### Trecho do texto
+++++

Da instituição, por exemplo, veio a definição de urgência. Lucas, 9, explicou: “Urgência é quando não dá para esperar. Estou com fome, tenho urgência para comer.” Depois, Salgueiro ficou sabendo que o garoto estava em jejum para fazer um exame –e que, por isso, a urgência passou a ser também um sentimento.

“Tive a ideia quando li uma estatística que dizia que 80% dos não-leitores nunca tinham recebido um livro de presente. Decidi então criar projetos de incentivo à leitura”, diz a autora da obra, que é distribuída gratuitamente. 

Para chegar às definições dos sentimentos, Salgueiro fez oficinas, nas quais as crianças participavam de rodas de conversa, atividades de desenho e até partidas de “stop”. “Comecei com 12 sentimentos. Terminamos com 39, porque surgiam sempre palavras novas, como ‘nada’ ou ‘bugado’. No fim, preenchemos todas as letras do alfabeto.”

Cada verbete vem com uma definição escrita pela escritora a partir da conversa com os meninos e meninas entrevistados e com outra explicação mais curta e direta do sentimento. Vergonha, por exemplo, “é ter vontade de ficar invisível para ninguém ver a gente”. Por fim, há ainda a frase de uma criança, ensinando como usar aquela palavra. “Quase morri de vergonha quando tive que falar no primeiro dia de aula”, escreve Carol, 11, na página da emoção.

O livro tem influência direta de um dicionário que ficou bastante famoso no mundo todo há cerca de quatro anos: “Casa das Estrelas”, do professor colombiano Javier Naranjo, que pediu que crianças do país definissem palavras como “adulto” (“Pessoa que, em toda coisa que fala, vem primeiro ela”, segundo Andrés, 8), corpo (“É no que colocamos a roupa”, Camila, 7) e tempo (“É hora, é demora”, Ligeya, 9). No Brasil, a obra foi publicada pela editora Foz.

“A diferença é que esse tem tema livre. No dicionário, além de fechar nos sentimentos, busquei uma linguagem própria, sem me prender a detalhes. Não importava se determinada palavra era realmente um sentimento ou um adjetivo –a ideia era mergulhar na realidade das crianças”, diz.

+++++

No texto acima sobre o dicionário de sentimentos, retorne sem nenhuma alteração tudo desde “Da instituição, por” até “é distribuída gratuitamente.”.

### Trecho dos dados
+++++

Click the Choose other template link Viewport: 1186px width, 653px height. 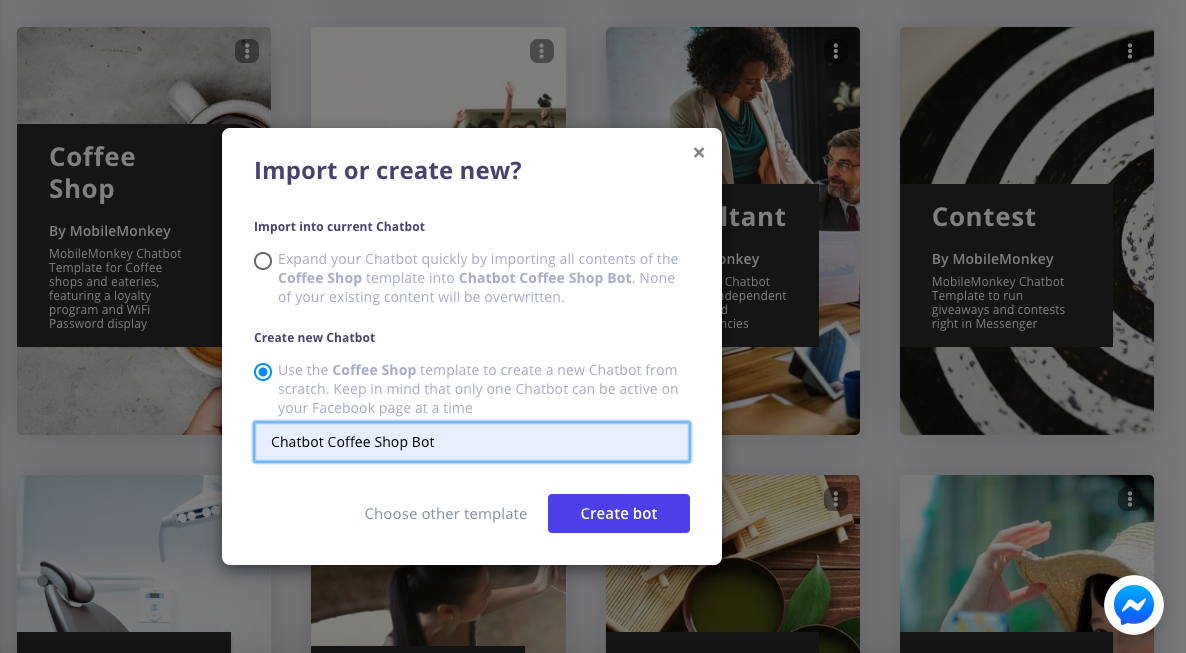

+++++

### Tarefa concluída
Da instituição, por exemplo, veio a definição de urgência. Lucas, 9, explicou: “Urgência é quando não dá para esperar. Estou com fome, tenho urgência para comer.” Depois, Salgueiro ficou sabendo que o garoto estava em jejum para fazer um exame –e que, por isso, a urgência passou a ser também um sentimento.

“Tive a ideia quando li uma estatística que dizia que 80% dos não-leitores nunca tinham recebido um livro de presente. Decidi então criar projetos de incentivo à leitura”, diz a autora da obra, que é distribuída gratuitamente.